As published by Audrey LaForest, Detroit Regional Chamber

Company executives play key role in managing cyber risks

In today’s digital age, technology creates endless opportunities for businesses and customers, but it also presents a number of challenges that leadership must address.

Just ask General Motors CEO Mary Barra, who delivered a keynote speech on the subject at the Global Automotive Cybersecurity Summit in Detroit this past July.

“We all want our customers to be able to take advantage of the technology that is changing the automobile and opening up new experiences that were unimaginable when I started in this business, but we also want our customers and their data to be safe and secure while they are doing it,” Barra said to summit attendees. “Cybersecurity protects not only the physical safety of our customers, but also their privacy and their data security.”

Barra has made cybersecurity a top priority at GM, she said, but it is also an issue every automaker — and every organization, for that matter — should understand and take appropriate action to manage the risks.

“(Cybersecurity) is a challenge facing most business owners because it’s a complex area,” said Linda McConkey, managing director at O’Keefe, a financial and strategic advisory firm with offices in Bloomfield Hills, Grand Rapids, Chicago and Atlanta. “IT is moving at the speed of light. Three-year old IT is dangerous. It ages very quickly. It’s not the equipment; it’s the software, the solutions, the anti-hack software, antivirus software, the malware detection.
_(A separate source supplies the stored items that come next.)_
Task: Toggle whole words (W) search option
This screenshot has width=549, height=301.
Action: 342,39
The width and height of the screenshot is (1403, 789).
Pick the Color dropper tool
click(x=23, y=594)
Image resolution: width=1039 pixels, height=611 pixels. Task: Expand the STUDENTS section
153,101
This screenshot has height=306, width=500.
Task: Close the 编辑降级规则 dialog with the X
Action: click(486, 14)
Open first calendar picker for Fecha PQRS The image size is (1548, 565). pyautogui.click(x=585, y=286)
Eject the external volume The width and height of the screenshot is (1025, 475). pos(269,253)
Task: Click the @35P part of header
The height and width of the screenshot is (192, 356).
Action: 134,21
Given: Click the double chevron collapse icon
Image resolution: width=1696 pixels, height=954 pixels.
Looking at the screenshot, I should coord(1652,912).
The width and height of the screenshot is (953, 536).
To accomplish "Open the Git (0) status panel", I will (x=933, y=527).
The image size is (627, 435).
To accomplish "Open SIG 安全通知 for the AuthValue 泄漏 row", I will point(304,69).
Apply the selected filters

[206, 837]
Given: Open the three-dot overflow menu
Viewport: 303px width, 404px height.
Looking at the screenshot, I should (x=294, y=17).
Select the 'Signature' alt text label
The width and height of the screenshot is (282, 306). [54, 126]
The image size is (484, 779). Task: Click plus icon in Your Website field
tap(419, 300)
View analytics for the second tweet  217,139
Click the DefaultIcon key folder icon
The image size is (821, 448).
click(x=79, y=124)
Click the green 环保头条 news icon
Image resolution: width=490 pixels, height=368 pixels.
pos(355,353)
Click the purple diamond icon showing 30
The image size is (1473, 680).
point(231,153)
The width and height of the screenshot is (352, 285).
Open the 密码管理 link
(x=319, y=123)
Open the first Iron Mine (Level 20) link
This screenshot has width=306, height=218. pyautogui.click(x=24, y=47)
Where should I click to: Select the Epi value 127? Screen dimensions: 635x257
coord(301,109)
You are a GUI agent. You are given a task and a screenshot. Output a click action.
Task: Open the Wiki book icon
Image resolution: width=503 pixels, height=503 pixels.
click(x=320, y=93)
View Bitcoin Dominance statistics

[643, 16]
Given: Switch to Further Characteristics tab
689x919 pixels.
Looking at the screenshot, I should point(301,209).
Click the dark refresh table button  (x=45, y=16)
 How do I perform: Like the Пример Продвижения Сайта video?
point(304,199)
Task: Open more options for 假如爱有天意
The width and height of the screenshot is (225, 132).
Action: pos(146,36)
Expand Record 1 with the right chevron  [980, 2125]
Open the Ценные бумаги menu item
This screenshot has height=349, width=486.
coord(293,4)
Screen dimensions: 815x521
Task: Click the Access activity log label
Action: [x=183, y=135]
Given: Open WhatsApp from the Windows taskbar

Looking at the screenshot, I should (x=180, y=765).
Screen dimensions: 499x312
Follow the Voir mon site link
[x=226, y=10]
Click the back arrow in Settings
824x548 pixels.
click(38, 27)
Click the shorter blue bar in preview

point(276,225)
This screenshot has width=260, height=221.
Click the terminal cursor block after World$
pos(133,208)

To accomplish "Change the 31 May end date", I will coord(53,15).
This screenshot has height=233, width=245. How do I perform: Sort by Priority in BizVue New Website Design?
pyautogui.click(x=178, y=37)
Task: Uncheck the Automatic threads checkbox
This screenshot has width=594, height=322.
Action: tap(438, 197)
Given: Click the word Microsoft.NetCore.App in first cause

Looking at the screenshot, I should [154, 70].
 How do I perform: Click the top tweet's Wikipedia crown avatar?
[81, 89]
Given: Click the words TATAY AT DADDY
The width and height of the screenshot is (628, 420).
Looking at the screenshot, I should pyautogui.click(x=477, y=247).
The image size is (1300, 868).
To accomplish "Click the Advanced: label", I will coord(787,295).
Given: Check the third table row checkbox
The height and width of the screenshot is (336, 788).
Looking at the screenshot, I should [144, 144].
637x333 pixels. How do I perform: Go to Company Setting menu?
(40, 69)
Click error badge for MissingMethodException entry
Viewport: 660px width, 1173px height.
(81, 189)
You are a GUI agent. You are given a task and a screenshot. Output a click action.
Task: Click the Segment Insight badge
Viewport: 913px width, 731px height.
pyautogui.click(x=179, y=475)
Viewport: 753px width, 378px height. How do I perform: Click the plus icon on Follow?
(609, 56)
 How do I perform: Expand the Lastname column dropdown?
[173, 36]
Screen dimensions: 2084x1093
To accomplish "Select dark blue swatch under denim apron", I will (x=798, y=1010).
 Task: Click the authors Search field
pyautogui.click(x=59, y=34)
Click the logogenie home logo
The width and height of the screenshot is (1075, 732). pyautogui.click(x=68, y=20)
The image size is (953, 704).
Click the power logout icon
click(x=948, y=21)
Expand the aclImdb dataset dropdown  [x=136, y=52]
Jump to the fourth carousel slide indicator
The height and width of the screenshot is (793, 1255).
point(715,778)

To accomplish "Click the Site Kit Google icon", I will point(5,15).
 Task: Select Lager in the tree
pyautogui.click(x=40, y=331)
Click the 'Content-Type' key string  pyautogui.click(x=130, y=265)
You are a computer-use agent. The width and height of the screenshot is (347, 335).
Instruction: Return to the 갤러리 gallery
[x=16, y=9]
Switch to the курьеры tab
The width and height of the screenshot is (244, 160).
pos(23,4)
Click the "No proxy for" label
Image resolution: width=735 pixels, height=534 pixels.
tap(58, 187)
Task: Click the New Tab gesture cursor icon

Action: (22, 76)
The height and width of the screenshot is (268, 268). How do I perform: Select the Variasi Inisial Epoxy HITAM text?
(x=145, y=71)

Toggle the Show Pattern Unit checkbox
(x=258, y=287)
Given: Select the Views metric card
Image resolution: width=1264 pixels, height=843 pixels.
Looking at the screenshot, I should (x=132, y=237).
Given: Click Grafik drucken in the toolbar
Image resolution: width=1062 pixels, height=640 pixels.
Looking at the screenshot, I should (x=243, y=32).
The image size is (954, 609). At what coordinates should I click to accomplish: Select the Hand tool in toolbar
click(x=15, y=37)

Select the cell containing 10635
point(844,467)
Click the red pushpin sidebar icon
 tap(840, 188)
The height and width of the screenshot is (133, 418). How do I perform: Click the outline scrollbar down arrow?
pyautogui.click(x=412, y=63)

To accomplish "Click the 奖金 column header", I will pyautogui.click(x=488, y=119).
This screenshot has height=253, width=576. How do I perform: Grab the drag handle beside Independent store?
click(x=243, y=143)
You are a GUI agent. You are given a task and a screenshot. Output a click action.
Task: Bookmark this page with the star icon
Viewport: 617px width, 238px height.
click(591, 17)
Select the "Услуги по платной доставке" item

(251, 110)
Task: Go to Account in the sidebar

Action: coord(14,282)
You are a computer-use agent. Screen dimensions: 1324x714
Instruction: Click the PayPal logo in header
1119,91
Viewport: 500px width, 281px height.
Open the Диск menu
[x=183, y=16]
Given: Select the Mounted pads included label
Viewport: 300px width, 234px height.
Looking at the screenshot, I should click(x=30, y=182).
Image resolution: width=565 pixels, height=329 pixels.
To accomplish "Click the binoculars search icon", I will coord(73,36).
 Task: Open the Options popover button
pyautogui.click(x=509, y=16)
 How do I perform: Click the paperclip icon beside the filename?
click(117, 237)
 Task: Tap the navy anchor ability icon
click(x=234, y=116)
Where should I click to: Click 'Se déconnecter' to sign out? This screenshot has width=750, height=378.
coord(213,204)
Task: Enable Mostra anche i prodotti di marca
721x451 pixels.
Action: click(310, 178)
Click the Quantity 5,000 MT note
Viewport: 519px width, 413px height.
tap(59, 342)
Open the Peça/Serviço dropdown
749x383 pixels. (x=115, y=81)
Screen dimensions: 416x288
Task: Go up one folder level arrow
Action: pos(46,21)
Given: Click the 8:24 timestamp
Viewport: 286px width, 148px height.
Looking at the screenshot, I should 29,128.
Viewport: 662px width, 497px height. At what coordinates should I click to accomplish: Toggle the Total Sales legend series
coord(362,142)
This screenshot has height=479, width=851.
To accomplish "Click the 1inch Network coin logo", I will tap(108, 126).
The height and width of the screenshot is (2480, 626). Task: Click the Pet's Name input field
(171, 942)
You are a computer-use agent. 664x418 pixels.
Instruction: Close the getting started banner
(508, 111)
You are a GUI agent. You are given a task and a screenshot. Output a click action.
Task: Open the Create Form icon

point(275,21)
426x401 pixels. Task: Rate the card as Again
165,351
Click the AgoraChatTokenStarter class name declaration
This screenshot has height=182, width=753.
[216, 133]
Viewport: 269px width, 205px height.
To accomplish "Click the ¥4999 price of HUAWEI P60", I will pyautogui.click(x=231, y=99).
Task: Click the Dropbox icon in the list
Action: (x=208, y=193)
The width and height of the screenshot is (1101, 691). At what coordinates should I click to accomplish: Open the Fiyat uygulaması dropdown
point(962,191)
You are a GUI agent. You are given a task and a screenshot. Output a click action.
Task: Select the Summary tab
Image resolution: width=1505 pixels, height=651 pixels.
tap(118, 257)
The things that keep your company safe, as well as your customers’ and clients’ data safe, has to stay current.”

The Best Defense

As businesses and consumers delve deeper into an era of connectivity ¬— living in a world where nontangible assets exist on the cloud — cybersecurity has evolved from a simple IT issue into a top priority for C-suite executives and board members.

“I think the first thing (chief information officers) and CEOs need to understand is the level of risk,” said Scott Goodwin, senior vice president of government services at OpTech, a Troy-based professional services firm that supports organizations in the public and private sector. “There are basically two kinds of companies out there: those that have been hacked and those that don’t know they’ve been hacked.”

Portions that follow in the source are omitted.